━━━━━ RECORDS SHOWN

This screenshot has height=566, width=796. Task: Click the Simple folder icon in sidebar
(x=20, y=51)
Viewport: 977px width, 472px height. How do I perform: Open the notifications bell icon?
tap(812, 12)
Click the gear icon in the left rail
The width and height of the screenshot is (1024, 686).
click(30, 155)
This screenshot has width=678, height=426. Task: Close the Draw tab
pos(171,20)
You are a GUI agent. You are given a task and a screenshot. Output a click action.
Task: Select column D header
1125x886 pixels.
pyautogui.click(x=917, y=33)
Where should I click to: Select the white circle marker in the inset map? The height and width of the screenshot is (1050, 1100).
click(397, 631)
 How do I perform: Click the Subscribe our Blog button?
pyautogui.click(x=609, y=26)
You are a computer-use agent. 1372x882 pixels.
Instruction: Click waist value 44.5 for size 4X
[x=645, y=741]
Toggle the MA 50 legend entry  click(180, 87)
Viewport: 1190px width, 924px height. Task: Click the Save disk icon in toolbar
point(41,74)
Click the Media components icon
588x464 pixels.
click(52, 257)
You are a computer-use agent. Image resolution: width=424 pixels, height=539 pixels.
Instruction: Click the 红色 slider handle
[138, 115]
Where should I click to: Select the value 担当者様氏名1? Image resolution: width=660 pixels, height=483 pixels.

━━━━━━━━━━

◆ ASSIGNMENT: Restate word for word the entries above, starting at the line with "Viewport: 1190px width, 924px" and ending at the line with "You are a computer-use agent. Image", inclusive, and no others.

◆ ANSWER AREA:
Viewport: 1190px width, 924px height. Task: Click the Save disk icon in toolbar
point(41,74)
Click the Media components icon
588x464 pixels.
click(52, 257)
You are a computer-use agent. Image resolution: width=424 pixels, height=539 pixels.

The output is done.